> **What the task requires**
Whenever a line in the data contains "each", show that line.

> **Data for review**
────
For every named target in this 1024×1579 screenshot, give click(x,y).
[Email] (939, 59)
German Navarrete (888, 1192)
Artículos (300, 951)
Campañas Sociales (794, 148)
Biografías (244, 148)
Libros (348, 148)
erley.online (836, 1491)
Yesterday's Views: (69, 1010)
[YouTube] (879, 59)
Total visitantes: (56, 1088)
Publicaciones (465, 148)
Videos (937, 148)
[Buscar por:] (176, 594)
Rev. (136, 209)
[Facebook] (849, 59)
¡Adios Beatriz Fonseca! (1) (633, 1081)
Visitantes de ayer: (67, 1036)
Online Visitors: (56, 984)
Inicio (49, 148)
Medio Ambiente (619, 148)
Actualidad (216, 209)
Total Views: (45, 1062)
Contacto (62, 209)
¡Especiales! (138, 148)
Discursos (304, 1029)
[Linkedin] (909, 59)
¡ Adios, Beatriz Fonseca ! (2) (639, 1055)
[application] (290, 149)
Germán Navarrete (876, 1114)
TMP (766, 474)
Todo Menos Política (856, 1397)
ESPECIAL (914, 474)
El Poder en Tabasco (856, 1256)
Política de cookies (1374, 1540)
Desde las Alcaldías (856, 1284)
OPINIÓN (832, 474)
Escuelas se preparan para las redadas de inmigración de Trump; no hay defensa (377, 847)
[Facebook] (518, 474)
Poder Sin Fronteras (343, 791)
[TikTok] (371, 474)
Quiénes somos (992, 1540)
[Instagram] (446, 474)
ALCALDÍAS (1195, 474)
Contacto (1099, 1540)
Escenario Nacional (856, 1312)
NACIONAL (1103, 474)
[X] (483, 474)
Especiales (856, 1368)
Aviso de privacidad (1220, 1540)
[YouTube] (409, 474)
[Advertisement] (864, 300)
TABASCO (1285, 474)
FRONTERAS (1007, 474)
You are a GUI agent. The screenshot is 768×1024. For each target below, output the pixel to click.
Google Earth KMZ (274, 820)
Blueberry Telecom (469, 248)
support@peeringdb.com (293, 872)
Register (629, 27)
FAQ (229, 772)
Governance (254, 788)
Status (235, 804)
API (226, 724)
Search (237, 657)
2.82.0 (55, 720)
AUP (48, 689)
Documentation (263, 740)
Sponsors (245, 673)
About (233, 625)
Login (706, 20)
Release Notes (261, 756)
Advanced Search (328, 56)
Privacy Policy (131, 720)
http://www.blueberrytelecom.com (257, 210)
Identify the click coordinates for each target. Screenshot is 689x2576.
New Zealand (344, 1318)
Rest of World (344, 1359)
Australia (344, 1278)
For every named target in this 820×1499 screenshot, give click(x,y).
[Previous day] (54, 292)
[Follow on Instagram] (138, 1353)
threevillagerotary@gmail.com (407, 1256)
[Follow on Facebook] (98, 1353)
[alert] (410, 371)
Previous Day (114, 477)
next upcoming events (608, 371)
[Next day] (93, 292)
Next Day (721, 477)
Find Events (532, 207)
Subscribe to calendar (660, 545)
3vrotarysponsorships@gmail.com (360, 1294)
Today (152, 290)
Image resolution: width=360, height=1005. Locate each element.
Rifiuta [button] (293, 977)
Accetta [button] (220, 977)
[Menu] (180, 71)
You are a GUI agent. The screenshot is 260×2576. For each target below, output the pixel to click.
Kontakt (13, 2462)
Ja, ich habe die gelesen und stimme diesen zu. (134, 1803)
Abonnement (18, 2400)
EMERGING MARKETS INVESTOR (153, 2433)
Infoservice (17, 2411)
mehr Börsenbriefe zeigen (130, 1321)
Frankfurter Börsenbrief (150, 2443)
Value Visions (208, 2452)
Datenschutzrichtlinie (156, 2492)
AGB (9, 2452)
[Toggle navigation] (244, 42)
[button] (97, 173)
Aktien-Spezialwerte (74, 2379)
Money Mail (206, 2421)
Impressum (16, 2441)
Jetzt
────
> **Answer to the problem**
You are a GUI agent. The screenshot is 768×1024. For each target below, output the pixel to click.
Identify the click coordinates for each target. Screenshot is 689x2576.
Image resolution: width=360, height=1005. Locate each element.
You are a GUI agent. The screenshot is 260×2576. For each target below, output the pixel to click.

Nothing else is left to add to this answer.